■ Challenge ■
Quote the following lines word for word.

■ Material provided ■
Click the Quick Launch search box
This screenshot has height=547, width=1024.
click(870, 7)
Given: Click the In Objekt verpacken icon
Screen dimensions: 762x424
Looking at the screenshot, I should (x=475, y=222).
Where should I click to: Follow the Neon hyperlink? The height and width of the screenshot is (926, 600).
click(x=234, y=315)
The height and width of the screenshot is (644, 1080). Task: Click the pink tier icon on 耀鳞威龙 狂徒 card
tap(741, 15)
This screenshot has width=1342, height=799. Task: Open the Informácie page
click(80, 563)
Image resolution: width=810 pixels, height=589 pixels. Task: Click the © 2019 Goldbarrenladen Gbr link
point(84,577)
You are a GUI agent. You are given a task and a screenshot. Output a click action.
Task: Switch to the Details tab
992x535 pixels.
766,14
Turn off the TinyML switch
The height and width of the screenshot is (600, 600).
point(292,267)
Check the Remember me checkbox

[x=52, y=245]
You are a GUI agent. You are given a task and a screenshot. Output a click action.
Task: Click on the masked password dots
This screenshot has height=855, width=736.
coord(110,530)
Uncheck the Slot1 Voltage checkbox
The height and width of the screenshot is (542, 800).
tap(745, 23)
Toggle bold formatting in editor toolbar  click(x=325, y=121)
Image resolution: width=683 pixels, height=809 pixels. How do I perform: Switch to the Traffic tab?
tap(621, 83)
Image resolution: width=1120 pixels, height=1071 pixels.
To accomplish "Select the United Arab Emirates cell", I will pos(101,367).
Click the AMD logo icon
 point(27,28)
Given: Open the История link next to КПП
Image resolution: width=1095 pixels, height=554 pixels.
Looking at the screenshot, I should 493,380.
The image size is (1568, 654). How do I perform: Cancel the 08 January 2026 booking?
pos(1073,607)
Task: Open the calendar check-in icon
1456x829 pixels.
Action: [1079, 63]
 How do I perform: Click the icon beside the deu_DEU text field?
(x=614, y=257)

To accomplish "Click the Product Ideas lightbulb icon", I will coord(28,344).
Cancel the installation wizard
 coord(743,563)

■ Task solution ■
Click the Quick Launch search box
This screenshot has height=547, width=1024.
click(870, 7)
Given: Click the In Objekt verpacken icon
Screen dimensions: 762x424
Looking at the screenshot, I should (x=475, y=222).
Where should I click to: Follow the Neon hyperlink? The height and width of the screenshot is (926, 600).
click(x=234, y=315)
The height and width of the screenshot is (644, 1080). Task: Click the pink tier icon on 耀鳞威龙 狂徒 card
tap(741, 15)
This screenshot has width=1342, height=799. Task: Open the Informácie page
click(80, 563)
Image resolution: width=810 pixels, height=589 pixels. Task: Click the © 2019 Goldbarrenladen Gbr link
point(84,577)
You are a GUI agent. You are given a task and a screenshot. Output a click action.
Task: Switch to the Details tab
992x535 pixels.
766,14
Turn off the TinyML switch
The height and width of the screenshot is (600, 600).
point(292,267)
Check the Remember me checkbox

[x=52, y=245]
You are a GUI agent. You are given a task and a screenshot. Output a click action.
Task: Click on the masked password dots
This screenshot has height=855, width=736.
coord(110,530)
Uncheck the Slot1 Voltage checkbox
The height and width of the screenshot is (542, 800).
tap(745, 23)
Toggle bold formatting in editor toolbar  click(x=325, y=121)
Image resolution: width=683 pixels, height=809 pixels. How do I perform: Switch to the Traffic tab?
tap(621, 83)
Image resolution: width=1120 pixels, height=1071 pixels.
To accomplish "Select the United Arab Emirates cell", I will pos(101,367).
Click the AMD logo icon
 point(27,28)
Given: Open the История link next to КПП
Image resolution: width=1095 pixels, height=554 pixels.
Looking at the screenshot, I should 493,380.
The image size is (1568, 654). How do I perform: Cancel the 08 January 2026 booking?
pos(1073,607)
Task: Open the calendar check-in icon
1456x829 pixels.
Action: [1079, 63]
 How do I perform: Click the icon beside the deu_DEU text field?
(x=614, y=257)

To accomplish "Click the Product Ideas lightbulb icon", I will coord(28,344).
Cancel the installation wizard
 coord(743,563)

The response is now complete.